Steve M. Christey

**Name of the Vulnerable Software and Affected Versions** Madoa Poll version 1.1 **Description** The issue allows remote attackers to execute arbitrary PHP code. This is achieved through multiple PHP remote file inclusion vulnerabilities. The vulnerable API endpoints are "index.php", "vote.php", and "admin.php", which are accessible via the `Madoa` parameter. **Recommendations** For Madoa Poll version 1.1, consider disabling the `Madoa` parameter in the affected API endpoints "index.php", "vote.php", and "admin.php" as a temporary workaround until a patch is available. Restrict access to these endpoints to minimize the risk of exploitation.

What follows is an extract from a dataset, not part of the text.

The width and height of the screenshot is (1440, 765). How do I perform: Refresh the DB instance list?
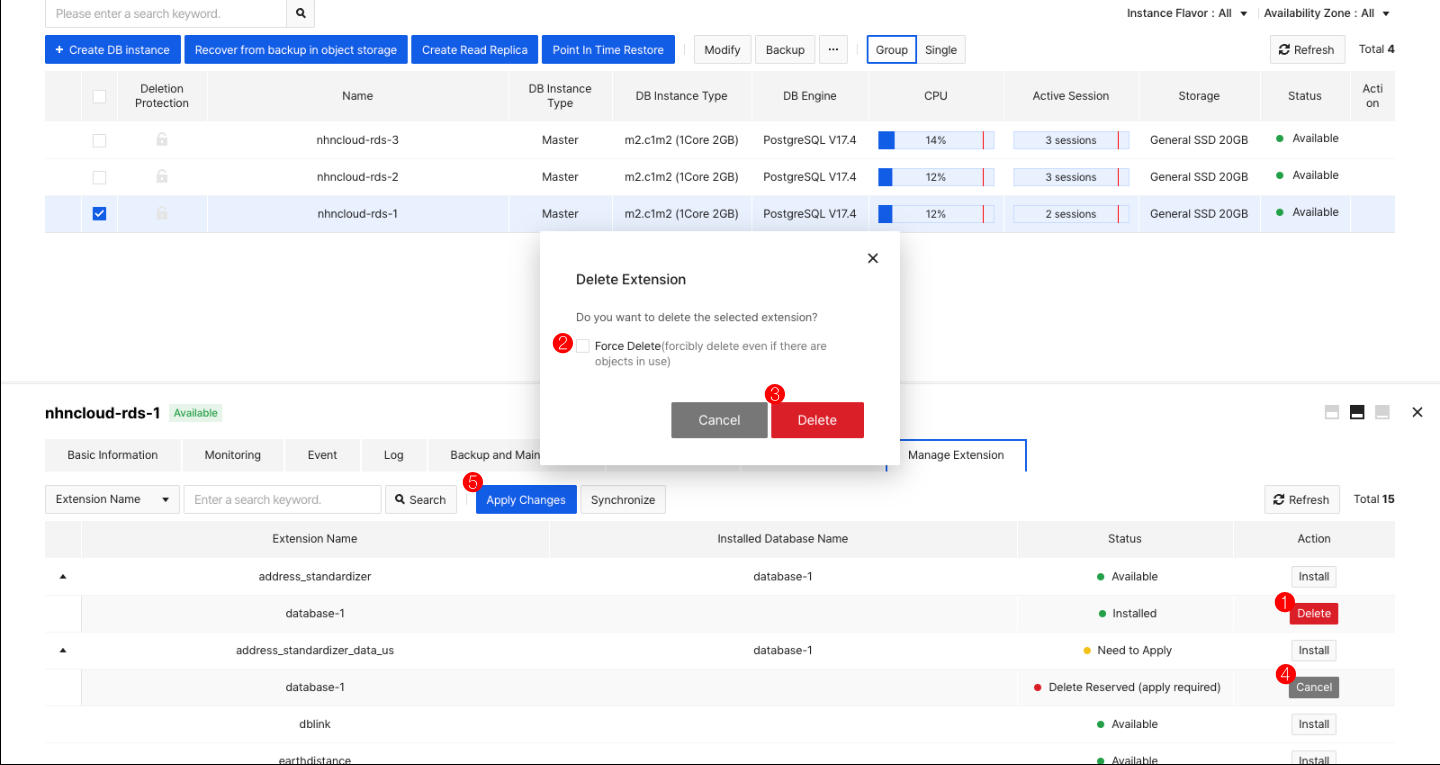pos(1306,49)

**Name of the Vulnerable Software and Affected Versions** Jobline version 1.1.1 **Description** A remote file inclusion issue exists, allowing remote attackers to execute arbitrary code via a URL in the `mosConfig absolute path` parameter in the admin.jobline.php script. **Recommendations** For Jobline version 1.1.1, as a temporary workaround, consider restricting access to the `admin.jobline.php` script to minimize the risk of exploitation. Avoid using the `mosConfig absolute path` parameter in the affected script until the issue is resolved. At the moment, there is no information about a newer version that contains a fix for this vulnerability.